It shouldn’t be a shocker that with killer abs come great responsibility. If you’re looking to sculpt your abs and reveal a flatter, tighter tummy, it’s time to take a good hard look at your daily routine. Carmel Rodriguez, fitness model and workout guru, and personal trainer Amanda Lee, have some envy-worthy abs and some important advice for fit girls who want to really tone their stomachs. Here are their 10 tips to optimize your abs!
#1 Mix It Up – Try HIIT, Planks, Stability Ball Training Etc for KILLER ABS
“Our bodies are so amazing and they adapt super quick, so we need to change up the routine. It’s why I rarely do the same workout more than twice.” says Carmel.
#2 Focus On Form, No Reps for KILLER ABS
It doesn’t matter if you do 100 push-ups, because if your form isn’t proper than you won’t see any results. Don’t overexert yourself and push your body to it’s breaking point. Instead, focus on doing each movement correctly and safely, and slowly you will see your desired abs start to pop.
#3 Eat for KILLER ABS
Abs are muscles, and muscles require nutrition to grow and remain strong. Carmel has no concern for portion size or getting in a certain number of meals per day. She eats when she’s hungry and stops when she’s full. As long as you’re making healthy choices, that is all that matters.
#4 Cheat for KILLER ABS
Every once and a while, a cheat meal is acceptable. The secret is not to get hung up on guilt, and really enjoy your meal.
“As a mom with two kids (three if you include my husband), I can’t always eat perfectly.” Carmel explains. “I believe in eating everything in moderation — even pizza, which is a family favorite — and that the body needs a bit of ‘bad’ food for it to truly make use of the ‘good’ food.”
#5 Stick To Lean Meats And Smart Carbs for KILLER ABS
Carmel recommends consuming lots of starchy carbs, like sweet potatoes and rice. She even eats bread, but makes sure it’s ‘smart’ by choosing whole grains. She only allows herself lean protein sources, like chicken and fish.
#6 Overload On Water for KILLER ABS
Staying hydrated is essential whether you are building killer abs or not. Amanda likes to get 3 to 4 litres of water into her system each day. She also ‘eats her water’ by incorporating healthy, lush veggies and fruits into her diet that have a high H2O content (think cucumbers and watermelons).
#7 Swap Sit-Ups For Planks for KILLER ABS
“Planks are my favorite abs exercise because they’re way more effective for targeting your core than a classic sit-up and are proven to engage more of your abdominal muscles.” Amanda says.
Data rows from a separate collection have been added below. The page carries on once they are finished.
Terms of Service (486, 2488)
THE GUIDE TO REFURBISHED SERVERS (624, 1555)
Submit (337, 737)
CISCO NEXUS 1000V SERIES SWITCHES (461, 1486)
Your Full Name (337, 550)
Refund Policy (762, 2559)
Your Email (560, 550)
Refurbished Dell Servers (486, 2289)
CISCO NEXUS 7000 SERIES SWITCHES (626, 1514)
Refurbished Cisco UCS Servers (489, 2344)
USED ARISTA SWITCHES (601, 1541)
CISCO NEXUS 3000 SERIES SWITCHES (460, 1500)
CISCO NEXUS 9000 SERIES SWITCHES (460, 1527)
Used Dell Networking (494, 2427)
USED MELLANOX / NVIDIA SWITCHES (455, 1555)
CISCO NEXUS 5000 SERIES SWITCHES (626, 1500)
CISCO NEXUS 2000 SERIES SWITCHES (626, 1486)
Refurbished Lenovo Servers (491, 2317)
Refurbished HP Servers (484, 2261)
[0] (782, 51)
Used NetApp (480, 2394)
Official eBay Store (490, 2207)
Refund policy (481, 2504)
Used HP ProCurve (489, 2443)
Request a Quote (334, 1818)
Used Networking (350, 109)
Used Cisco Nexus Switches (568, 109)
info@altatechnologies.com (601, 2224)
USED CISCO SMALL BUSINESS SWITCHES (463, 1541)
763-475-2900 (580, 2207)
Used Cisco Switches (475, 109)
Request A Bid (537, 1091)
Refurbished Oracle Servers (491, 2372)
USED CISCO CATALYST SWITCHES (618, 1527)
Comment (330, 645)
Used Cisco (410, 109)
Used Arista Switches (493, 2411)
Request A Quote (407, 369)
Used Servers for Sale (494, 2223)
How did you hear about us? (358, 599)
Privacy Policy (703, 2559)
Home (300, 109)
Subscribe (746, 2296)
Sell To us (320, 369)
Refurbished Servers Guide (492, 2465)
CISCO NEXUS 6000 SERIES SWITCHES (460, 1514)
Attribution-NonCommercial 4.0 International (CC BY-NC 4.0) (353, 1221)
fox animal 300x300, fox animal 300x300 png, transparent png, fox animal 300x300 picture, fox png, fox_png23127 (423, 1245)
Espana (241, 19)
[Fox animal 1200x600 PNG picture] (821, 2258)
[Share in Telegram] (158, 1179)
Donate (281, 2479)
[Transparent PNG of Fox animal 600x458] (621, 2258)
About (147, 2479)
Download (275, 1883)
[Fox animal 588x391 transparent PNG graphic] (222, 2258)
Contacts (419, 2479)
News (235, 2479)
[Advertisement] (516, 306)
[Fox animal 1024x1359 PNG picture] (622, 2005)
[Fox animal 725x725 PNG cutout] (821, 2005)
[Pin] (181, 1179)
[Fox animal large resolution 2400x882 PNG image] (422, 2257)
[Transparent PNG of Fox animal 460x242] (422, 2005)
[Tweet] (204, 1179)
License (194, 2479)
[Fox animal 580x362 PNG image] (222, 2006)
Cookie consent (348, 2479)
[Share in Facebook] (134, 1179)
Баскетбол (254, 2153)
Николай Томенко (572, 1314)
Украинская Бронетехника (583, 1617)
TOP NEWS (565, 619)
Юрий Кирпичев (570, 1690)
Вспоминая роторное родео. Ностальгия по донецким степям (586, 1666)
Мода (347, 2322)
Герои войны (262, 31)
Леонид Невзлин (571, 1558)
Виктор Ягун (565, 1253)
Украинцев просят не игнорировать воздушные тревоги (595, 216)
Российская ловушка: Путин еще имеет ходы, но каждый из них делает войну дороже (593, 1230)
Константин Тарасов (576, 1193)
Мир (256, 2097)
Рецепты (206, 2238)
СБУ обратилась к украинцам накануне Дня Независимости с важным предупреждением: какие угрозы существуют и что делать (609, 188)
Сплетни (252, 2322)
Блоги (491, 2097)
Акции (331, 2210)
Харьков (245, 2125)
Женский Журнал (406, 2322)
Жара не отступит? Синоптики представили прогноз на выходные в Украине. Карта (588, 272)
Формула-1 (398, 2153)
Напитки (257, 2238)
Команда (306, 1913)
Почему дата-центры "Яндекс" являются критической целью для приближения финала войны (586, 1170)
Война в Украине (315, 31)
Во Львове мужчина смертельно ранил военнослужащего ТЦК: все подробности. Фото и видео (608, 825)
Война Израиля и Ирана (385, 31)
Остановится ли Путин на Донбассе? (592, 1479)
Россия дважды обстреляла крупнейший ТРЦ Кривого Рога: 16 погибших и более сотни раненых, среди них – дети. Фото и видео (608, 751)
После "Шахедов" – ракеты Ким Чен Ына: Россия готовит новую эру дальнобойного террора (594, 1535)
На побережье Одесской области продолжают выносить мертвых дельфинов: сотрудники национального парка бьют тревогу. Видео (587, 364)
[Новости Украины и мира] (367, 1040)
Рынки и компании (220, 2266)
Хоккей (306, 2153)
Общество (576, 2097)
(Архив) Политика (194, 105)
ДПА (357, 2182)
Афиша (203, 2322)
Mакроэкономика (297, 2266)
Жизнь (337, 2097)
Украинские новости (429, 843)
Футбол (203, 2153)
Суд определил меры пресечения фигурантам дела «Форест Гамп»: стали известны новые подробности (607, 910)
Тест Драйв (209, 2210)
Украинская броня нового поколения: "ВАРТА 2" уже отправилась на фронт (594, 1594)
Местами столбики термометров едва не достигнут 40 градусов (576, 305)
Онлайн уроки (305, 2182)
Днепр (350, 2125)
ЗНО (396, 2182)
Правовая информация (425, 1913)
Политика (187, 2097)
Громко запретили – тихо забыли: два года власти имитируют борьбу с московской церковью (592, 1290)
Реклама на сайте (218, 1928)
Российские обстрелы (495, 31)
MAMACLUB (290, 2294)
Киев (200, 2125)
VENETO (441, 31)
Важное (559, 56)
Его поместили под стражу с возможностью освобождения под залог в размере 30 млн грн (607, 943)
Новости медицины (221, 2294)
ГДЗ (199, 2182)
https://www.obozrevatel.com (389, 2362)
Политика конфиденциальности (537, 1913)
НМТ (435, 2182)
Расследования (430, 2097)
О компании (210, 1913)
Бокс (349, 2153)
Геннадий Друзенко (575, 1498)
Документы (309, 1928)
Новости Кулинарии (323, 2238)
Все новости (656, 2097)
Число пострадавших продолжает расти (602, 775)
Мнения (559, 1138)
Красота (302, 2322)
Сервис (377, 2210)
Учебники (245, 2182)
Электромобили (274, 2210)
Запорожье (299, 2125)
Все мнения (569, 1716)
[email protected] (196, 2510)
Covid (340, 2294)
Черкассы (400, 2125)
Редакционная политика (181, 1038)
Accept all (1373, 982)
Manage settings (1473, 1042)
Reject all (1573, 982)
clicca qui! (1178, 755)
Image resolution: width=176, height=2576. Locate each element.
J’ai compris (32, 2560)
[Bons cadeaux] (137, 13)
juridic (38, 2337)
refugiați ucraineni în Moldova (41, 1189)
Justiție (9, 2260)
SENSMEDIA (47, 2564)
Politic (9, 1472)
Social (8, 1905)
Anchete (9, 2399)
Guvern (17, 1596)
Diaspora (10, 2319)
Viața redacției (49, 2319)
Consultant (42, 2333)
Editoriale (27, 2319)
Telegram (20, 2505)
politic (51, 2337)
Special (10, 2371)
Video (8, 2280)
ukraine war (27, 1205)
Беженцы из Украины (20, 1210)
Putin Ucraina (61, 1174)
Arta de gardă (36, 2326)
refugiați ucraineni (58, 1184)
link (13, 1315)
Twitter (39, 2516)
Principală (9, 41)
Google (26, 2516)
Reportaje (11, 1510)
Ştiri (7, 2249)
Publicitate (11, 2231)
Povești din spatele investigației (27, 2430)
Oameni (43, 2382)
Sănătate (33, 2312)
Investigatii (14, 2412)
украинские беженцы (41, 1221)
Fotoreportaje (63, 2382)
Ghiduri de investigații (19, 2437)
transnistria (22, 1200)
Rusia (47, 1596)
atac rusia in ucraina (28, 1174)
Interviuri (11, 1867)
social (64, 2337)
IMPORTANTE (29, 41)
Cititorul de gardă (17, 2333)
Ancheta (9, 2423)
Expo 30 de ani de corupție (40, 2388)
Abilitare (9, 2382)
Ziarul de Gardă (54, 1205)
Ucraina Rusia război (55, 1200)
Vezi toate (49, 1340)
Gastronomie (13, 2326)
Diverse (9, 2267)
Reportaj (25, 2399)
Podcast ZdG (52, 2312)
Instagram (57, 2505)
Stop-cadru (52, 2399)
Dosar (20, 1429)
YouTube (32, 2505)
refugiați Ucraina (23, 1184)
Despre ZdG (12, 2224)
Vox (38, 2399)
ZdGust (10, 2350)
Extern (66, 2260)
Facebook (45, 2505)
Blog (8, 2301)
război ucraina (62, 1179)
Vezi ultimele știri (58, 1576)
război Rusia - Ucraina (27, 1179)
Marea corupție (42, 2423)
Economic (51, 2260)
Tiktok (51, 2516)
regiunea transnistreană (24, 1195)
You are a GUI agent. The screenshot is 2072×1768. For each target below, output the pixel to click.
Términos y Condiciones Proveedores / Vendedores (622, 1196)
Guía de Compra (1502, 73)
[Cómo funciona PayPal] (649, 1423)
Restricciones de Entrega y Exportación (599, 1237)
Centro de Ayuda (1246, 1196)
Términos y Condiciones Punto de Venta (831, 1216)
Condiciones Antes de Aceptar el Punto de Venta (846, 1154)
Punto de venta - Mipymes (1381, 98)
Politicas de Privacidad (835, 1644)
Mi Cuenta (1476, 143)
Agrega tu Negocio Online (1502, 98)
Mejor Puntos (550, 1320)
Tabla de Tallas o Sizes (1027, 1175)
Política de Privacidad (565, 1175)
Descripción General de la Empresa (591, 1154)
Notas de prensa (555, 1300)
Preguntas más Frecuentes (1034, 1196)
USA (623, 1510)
#8 Plan Mobile Workouts for KILLER ABS
Before heading off on a trip or starting a busy day, plan out workouts that you can do from virtually anywhere. Easy, fast and effective workouts that are available online (such as BodyRock workouts) can be done on your phone, tablet or laptop wherever you may be. No excuses!
#9 Use Gym Time Wisely for KILLER ABS
Because Carmel is a mother, she needs to get the most out of every second at the gym because she doesn’t have a lot of time to workout in a day. It’s important to make each exercise count to get the ripped abs you crave. Your goal at the gym is to torch calories, or else your abs will never pop.
#10 Set Goals You Know You Can Achieve for KILLER ABS
“Instead of going to the gym thinking about my abs, I go to the gym thinking about getting an extra 10 seconds in my plank or lasting an extra five minutes in my run.” Carmel says.
Get a journal and start documenting each time you increase your fitness level, increase your workout time or even just feel good about your progress. This will encourage you to keep going!
What are your tips for getting shredded abs? Share them with us!